In the previous chapter, we created an API authorizer that does not have any underlying data layer. Now we will create two DynamoDB tables, which are User and Token tables. As per their names, these tables will store our user list and access tokens, respectively.
Now let's add this block to our CloudFormation template's Resources section in order to create our UserTable table:
"UserTable": { "Type": "AWS::DynamoDB::Table", "Properties": { "AttributeDefinitions": [ { "AttributeName": "UserId", "AttributeType": "S" } ], "KeySchema": [ { "AttributeName": "UserId", "KeyType": "HASH" } ], "ProvisionedThroughput": { "ReadCapacityUnits": 1, "WriteCapacityUnits": 1 } } }
If we analyze the definition, we can see that we define the UserId attribute as S, which means string. This might seem surprising and you might ask why we do not use numeric values. Our UserId will be a UUID format (such as 123e4567-e89b-12d3-a456-426655440000) because in DynamoDB, there is no way to create auto-increment values. Therefore, generating random UUIDs in the string format is a better option. In previous chapters, when we created a User object, the Id property was also a string.

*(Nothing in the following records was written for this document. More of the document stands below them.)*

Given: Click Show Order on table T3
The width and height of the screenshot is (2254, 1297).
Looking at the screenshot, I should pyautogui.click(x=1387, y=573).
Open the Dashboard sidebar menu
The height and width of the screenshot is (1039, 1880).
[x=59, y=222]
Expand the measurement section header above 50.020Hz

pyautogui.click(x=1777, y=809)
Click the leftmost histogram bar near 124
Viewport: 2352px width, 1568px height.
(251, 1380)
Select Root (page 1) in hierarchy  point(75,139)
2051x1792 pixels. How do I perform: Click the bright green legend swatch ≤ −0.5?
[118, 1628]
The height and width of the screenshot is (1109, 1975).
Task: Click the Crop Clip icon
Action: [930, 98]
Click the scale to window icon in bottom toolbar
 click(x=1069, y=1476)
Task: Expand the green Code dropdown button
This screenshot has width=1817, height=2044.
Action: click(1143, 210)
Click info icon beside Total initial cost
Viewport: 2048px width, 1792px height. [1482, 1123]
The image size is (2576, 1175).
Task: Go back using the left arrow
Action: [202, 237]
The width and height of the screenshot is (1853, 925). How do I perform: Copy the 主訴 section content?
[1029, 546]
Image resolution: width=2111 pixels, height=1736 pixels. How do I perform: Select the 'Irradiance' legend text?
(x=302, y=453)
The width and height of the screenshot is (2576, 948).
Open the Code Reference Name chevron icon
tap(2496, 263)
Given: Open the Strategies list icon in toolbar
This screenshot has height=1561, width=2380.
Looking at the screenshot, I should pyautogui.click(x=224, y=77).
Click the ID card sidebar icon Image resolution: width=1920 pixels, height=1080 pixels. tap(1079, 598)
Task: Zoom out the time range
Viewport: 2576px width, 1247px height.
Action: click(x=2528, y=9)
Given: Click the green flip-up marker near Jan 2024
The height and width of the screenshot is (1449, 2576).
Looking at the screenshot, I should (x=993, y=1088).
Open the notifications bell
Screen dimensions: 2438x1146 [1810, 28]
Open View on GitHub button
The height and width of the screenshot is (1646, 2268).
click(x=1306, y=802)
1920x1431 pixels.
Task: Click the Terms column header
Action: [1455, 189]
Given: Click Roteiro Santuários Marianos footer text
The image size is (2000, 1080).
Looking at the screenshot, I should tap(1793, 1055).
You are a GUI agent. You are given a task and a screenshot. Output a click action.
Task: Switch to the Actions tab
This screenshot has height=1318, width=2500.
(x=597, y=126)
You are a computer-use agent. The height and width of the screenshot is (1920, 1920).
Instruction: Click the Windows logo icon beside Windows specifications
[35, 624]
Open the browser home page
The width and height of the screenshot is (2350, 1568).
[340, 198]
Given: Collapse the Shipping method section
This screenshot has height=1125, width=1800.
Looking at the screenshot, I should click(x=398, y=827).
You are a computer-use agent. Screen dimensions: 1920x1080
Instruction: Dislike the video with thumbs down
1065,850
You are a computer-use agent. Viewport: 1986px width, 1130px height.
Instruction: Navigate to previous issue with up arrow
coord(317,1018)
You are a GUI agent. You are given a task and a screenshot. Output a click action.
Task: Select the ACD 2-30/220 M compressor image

You might also ask why we only define the UserId attribute's type?
That's because DynamoDB forces us to define the types of attributes we use in keys. For the User table, we have only one primary key represented by UserId; therefore, we must define its type. We are free to add more attributes to this table, but we are not forced to define them upon table creation. In the KeySchema section, we define UserId as the hash key, so it becomes a unique key for every user.
For the UserTable table, we do not need any secondary indexes, so we skip it for now.
The ProvisionedThroughput property lets us define the purchased throughput value, which we set as 1 for now for both reads and writes. For production applications, you would consider increasing this value according to your needs.